### SOURCE DATA ###

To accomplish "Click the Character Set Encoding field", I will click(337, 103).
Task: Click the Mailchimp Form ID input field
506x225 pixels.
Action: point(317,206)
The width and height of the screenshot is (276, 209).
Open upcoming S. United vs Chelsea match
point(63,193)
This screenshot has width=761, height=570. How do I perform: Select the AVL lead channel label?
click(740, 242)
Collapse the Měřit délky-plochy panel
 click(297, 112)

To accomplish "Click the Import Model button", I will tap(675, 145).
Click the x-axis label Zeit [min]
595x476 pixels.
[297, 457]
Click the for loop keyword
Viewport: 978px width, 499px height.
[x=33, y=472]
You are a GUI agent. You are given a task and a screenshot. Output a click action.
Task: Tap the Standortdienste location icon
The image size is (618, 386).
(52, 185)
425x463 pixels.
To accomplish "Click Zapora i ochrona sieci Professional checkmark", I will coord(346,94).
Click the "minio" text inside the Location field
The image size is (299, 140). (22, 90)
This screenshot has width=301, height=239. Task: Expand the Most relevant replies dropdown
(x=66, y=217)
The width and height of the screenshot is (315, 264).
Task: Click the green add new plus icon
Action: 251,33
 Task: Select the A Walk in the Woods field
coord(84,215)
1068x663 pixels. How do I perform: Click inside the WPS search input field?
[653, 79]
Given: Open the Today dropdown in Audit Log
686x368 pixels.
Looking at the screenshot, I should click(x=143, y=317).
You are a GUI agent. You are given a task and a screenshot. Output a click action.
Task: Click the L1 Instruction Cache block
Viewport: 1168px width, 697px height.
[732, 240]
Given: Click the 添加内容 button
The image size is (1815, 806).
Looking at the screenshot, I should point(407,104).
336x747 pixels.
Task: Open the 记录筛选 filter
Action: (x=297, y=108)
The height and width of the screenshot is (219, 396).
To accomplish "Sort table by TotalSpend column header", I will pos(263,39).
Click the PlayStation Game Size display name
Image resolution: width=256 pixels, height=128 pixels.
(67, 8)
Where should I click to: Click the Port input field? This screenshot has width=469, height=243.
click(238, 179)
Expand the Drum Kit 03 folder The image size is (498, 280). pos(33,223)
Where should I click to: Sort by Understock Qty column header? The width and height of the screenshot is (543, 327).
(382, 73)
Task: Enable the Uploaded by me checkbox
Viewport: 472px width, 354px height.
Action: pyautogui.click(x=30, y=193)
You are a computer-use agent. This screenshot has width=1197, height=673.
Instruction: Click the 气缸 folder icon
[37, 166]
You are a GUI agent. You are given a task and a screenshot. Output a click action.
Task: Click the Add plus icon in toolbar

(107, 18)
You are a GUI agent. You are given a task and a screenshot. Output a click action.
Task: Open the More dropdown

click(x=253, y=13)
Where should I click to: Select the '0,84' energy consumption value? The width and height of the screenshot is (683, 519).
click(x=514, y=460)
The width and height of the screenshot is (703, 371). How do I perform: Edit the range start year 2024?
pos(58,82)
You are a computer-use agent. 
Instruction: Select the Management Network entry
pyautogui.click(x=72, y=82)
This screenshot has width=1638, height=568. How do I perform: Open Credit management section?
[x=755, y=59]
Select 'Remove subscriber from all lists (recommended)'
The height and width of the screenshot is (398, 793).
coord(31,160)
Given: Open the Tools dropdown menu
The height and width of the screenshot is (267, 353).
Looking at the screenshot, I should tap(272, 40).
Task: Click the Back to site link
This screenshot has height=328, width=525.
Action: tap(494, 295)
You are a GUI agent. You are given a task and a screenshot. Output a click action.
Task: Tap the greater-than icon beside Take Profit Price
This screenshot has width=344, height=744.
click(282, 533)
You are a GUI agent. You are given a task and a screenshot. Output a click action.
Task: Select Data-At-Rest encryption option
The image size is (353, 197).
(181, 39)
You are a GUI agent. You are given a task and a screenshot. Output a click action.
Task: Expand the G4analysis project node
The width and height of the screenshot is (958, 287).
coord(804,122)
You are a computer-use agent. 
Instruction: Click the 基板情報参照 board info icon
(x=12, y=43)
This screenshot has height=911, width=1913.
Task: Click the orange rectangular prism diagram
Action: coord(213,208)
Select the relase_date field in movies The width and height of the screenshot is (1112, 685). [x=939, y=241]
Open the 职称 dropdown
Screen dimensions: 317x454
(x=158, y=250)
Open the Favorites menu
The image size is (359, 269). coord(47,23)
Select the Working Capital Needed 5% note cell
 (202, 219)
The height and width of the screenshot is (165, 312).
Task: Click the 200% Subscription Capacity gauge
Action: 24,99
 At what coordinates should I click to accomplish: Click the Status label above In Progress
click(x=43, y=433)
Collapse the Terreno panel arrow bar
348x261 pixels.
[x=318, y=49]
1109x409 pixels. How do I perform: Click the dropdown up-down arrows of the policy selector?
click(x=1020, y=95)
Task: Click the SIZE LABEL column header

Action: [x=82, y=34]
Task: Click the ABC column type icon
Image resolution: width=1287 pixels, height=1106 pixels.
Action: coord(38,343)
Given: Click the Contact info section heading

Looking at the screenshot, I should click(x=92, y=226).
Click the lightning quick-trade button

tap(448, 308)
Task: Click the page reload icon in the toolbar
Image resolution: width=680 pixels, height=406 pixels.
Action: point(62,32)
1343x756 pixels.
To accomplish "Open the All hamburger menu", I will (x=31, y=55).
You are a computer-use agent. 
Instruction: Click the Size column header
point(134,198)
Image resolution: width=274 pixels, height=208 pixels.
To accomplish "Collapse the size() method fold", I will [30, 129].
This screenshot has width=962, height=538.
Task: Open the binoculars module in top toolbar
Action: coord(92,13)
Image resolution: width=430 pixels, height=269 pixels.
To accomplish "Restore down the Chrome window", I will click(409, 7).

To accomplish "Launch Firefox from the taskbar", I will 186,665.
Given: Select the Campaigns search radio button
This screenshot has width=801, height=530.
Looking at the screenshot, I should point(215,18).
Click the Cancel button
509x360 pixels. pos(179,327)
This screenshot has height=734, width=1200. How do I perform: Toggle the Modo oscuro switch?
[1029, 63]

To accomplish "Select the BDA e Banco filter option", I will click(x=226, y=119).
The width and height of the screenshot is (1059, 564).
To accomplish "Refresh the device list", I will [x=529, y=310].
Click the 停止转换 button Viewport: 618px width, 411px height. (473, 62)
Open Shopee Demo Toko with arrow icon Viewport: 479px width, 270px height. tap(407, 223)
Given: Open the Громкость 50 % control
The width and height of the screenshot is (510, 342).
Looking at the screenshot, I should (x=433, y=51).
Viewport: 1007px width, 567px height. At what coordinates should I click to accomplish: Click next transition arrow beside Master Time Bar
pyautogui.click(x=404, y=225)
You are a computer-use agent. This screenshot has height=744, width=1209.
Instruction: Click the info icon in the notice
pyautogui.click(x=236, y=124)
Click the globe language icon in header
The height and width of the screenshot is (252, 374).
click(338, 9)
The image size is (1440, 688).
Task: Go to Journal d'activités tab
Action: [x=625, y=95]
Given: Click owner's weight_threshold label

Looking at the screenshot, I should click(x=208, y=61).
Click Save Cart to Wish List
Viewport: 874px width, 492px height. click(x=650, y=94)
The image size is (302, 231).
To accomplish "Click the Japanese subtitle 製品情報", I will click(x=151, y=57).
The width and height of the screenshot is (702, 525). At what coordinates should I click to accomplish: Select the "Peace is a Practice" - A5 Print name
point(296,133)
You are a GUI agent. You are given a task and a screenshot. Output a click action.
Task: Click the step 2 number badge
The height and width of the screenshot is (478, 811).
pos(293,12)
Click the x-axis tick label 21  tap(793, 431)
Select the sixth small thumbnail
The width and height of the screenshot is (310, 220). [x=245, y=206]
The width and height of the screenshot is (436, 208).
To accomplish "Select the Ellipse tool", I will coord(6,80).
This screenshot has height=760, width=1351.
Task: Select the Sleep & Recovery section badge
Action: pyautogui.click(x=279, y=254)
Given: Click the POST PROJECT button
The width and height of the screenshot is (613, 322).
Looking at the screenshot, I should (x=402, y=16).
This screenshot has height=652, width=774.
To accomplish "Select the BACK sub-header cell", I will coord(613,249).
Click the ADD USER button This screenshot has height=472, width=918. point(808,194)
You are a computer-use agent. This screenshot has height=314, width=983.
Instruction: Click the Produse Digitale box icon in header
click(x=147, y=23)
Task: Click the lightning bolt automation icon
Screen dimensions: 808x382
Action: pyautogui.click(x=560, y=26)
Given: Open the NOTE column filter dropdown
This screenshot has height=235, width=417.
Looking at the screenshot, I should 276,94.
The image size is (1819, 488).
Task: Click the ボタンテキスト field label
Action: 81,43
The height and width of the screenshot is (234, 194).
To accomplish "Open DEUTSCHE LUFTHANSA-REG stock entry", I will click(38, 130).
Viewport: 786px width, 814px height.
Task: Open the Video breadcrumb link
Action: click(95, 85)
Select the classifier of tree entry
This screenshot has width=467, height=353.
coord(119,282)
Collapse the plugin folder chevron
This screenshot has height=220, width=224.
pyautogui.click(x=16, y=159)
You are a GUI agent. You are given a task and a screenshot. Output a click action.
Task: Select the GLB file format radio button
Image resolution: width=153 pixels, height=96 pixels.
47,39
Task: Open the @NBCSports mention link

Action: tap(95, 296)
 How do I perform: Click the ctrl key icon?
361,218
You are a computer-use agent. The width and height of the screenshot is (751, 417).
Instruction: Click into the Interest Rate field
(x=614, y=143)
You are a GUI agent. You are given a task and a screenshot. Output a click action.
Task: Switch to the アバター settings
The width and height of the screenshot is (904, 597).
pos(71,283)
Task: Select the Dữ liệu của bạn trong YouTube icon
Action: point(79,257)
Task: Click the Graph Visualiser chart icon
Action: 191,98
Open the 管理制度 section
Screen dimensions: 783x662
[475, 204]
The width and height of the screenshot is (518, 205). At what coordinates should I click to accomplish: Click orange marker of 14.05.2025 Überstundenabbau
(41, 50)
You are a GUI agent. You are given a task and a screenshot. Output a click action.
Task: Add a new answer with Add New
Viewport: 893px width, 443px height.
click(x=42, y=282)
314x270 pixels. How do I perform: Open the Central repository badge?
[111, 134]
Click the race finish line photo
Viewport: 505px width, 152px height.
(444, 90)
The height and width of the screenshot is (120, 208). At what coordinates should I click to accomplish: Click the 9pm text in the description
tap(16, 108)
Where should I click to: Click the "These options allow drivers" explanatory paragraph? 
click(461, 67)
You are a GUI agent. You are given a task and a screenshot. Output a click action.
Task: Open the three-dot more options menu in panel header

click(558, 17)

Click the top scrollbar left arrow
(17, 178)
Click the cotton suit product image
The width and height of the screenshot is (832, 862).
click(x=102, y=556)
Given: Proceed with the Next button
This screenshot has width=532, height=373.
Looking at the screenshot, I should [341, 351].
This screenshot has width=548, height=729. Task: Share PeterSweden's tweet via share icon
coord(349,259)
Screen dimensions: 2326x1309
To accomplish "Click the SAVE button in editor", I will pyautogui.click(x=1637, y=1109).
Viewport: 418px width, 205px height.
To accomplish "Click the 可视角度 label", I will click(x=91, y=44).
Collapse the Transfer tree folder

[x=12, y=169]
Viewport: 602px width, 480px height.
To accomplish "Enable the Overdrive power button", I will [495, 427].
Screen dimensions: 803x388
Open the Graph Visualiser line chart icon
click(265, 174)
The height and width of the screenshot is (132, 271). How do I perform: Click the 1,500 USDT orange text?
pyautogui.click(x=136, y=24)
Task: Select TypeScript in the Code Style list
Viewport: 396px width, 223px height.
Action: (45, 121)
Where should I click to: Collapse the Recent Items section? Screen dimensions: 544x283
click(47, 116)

###

(PROMPT) Lines with the string "radio": say how many appear in the entries above, giving the number alone.

(RESPONSE TO THIS EXERCISE) 2